### [Stored data]
>>>
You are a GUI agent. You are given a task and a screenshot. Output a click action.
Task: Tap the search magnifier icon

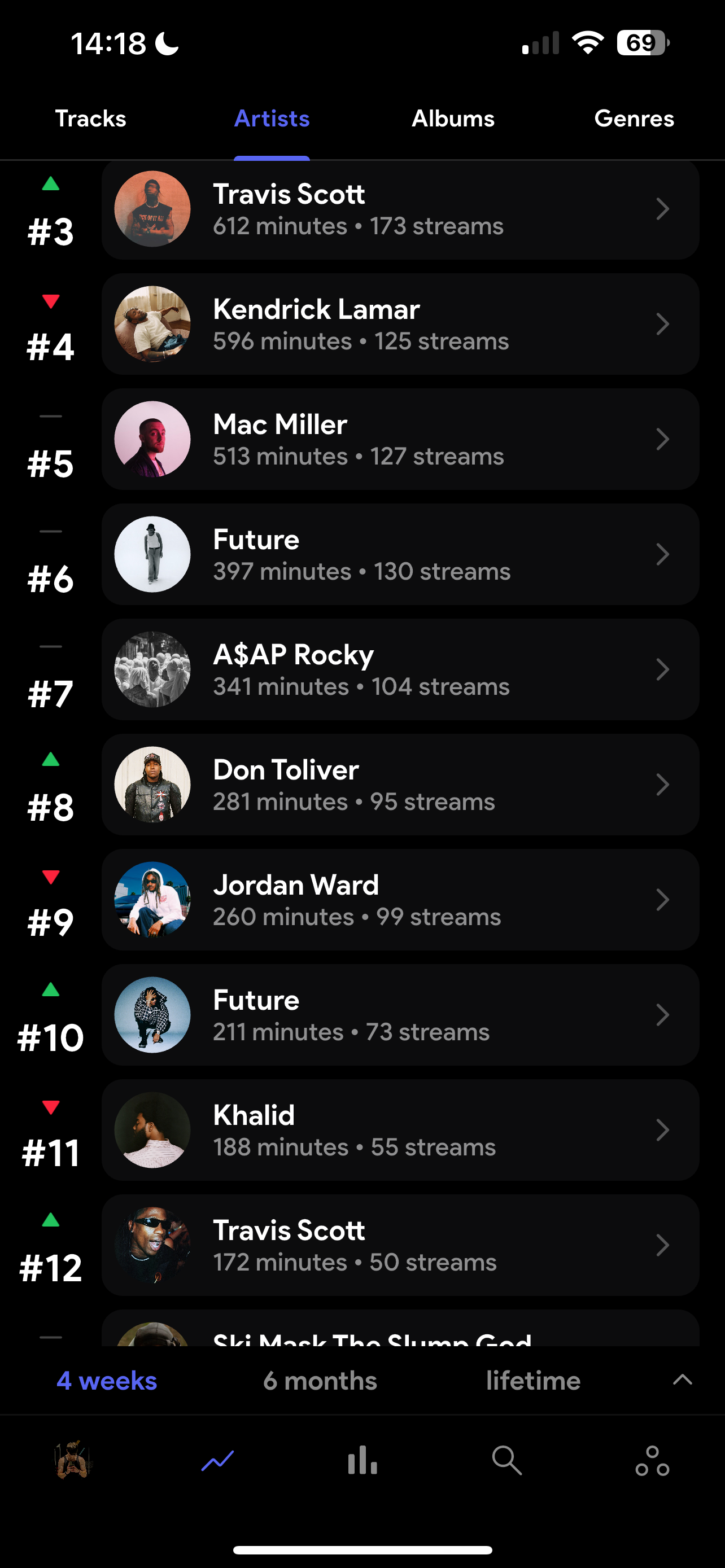(x=506, y=1460)
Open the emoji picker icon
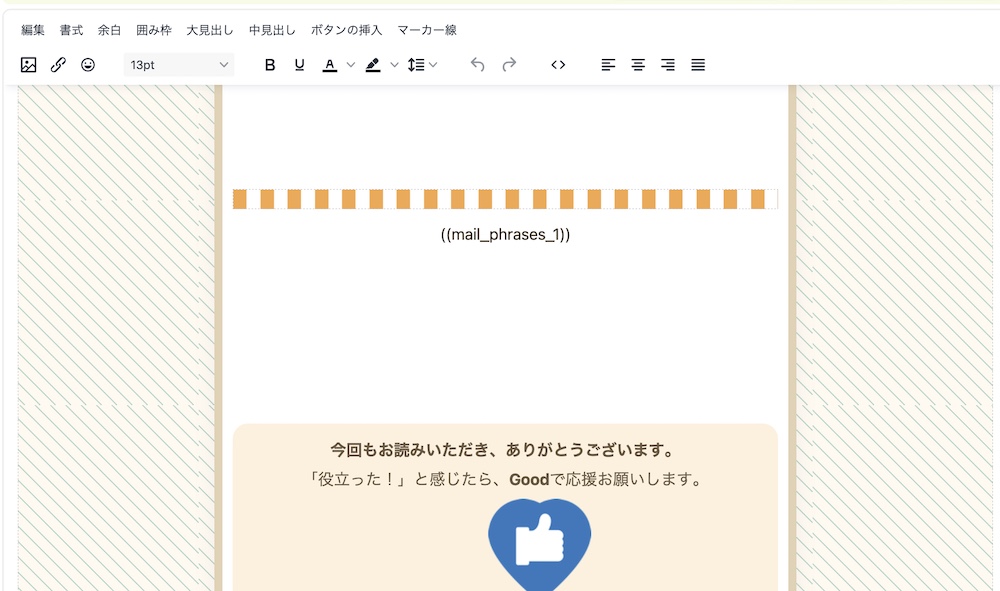 click(x=88, y=65)
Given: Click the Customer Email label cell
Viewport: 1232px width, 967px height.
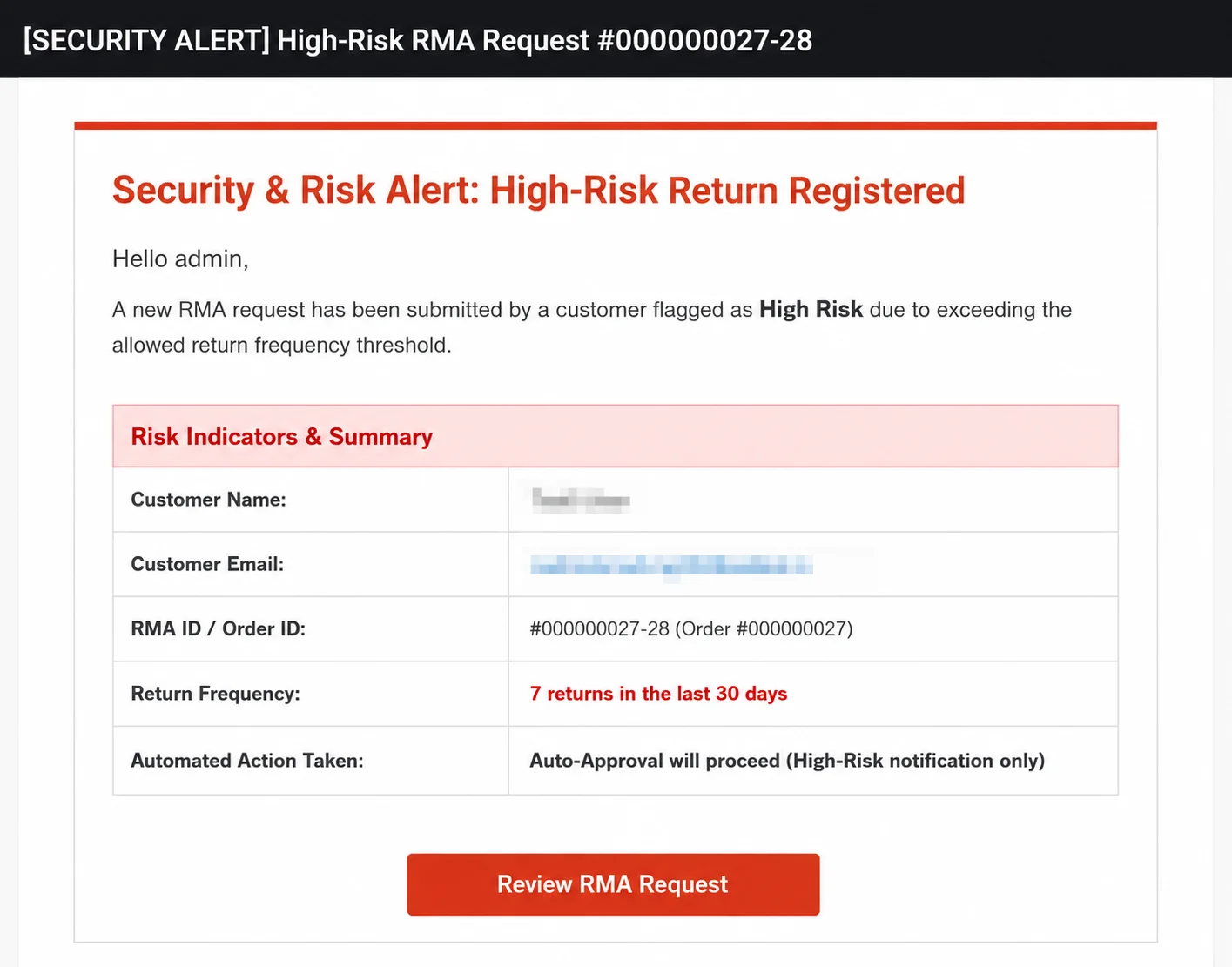Looking at the screenshot, I should pyautogui.click(x=311, y=564).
<<<
### [WHAT THIS TASK INVOLVES]
Could you write out every line above exactly as it stands, with no images?

### [TASK OUTPUT]
You are a GUI agent. You are given a task and a screenshot. Output a click action.
Task: Tap the search magnifier icon

(x=506, y=1460)
Open the emoji picker icon
 click(x=88, y=65)
Given: Click the Customer Email label cell
Viewport: 1232px width, 967px height.
Looking at the screenshot, I should pyautogui.click(x=311, y=564).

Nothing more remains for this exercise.